• Extrait fourni:
↓↓↓
Écrire un polar, un roman d’espionnage ou un thriller, c’est trop convenu. Luc Chomarat préfère prendre un malin plaisir à s’emparer des codes du genre pour proposer toute autre chose. Après L’espion qui venait du livre où un éditeur entrait dans un roman d’espionnage pour le sauver de la catastrophe industrielle, et avant l’excellent Le dernier thriller norvégien, dans lequel un éditeur français se retrouvait à la fois dans un manuscrit et dans une ville où sévit un tueur en série, paraissait en 2017 Le polar de l’été.

Réédité ce mois-ci par la Manufacture de livres avec un nouvel habillage, Luc Chomarat s’y amusait déjà follement à bousculer ses lecteurs. Virtuose du décalage, professionnel de la mise en abyme, l’auteur a toujours plus d’un tour dans son sac, et de l’humour à revendre. Bien difficile pour le lecteur de savoir où tout ça va le mener, mais quel plaisir de se laisser embarquer par les roublardises de l’écrivain, qui s’amuse sans doute au moins autant que nous à imaginer ces intrigues tordues à souhait.
↑↑↑
• Consignes à suivre: Recopiez à l'identique le passage de l'extrait fourni sur Le polar de l'été compris entre « Réédité ce mois-ci » et « tordues à souhait. », bornes incluses.

• Informations extraites:
↓↓↓
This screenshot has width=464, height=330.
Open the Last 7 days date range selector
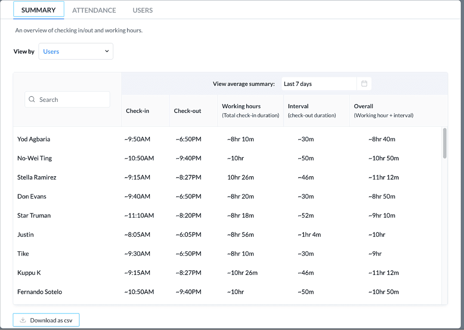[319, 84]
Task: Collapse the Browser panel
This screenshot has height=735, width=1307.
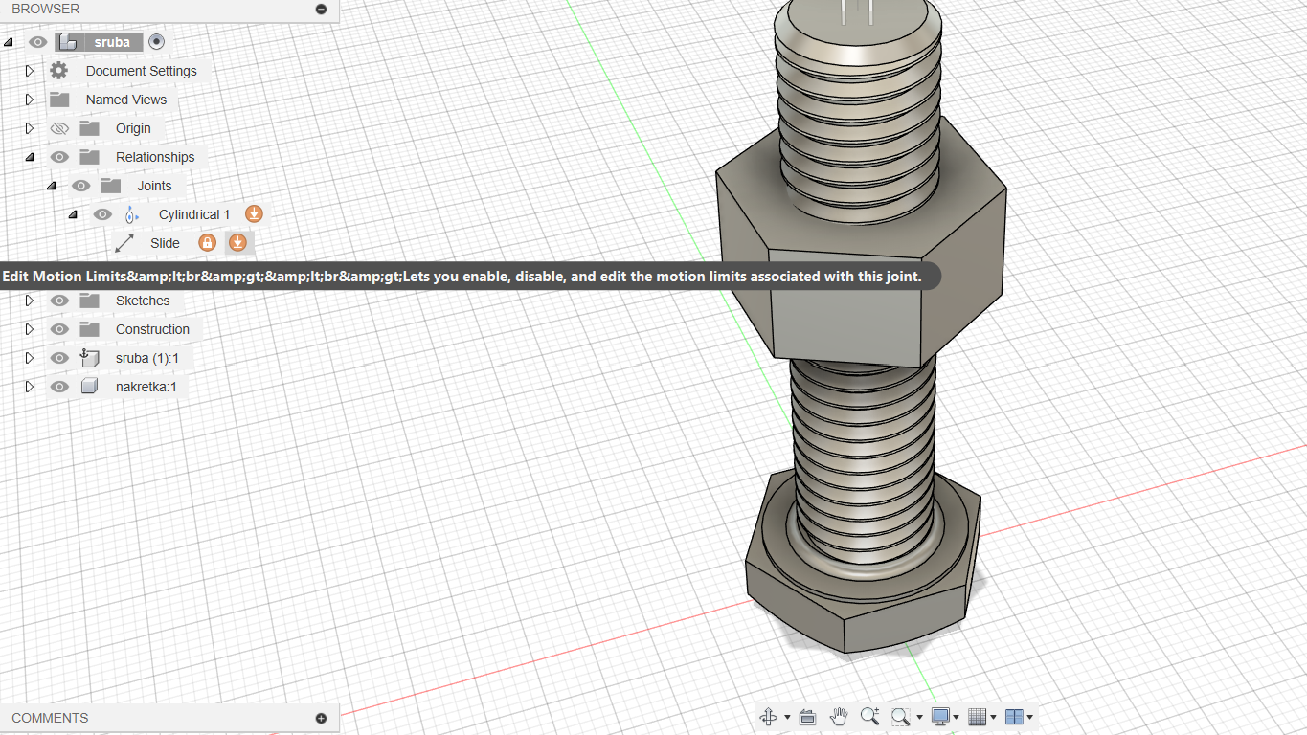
↑↑↑
• Solution du problème:
Réédité ce mois-ci par la Manufacture de livres avec un nouvel habillage, Luc Chomarat s’y amusait déjà follement à bousculer ses lecteurs. Virtuose du décalage, professionnel de la mise en abyme, l’auteur a toujours plus d’un tour dans son sac, et de l’humour à revendre. Bien difficile pour le lecteur de savoir où tout ça va le mener, mais quel plaisir de se laisser embarquer par les roublardises de l’écrivain, qui s’amuse sans doute au moins autant que nous à imaginer ces intrigues tordues à souhait.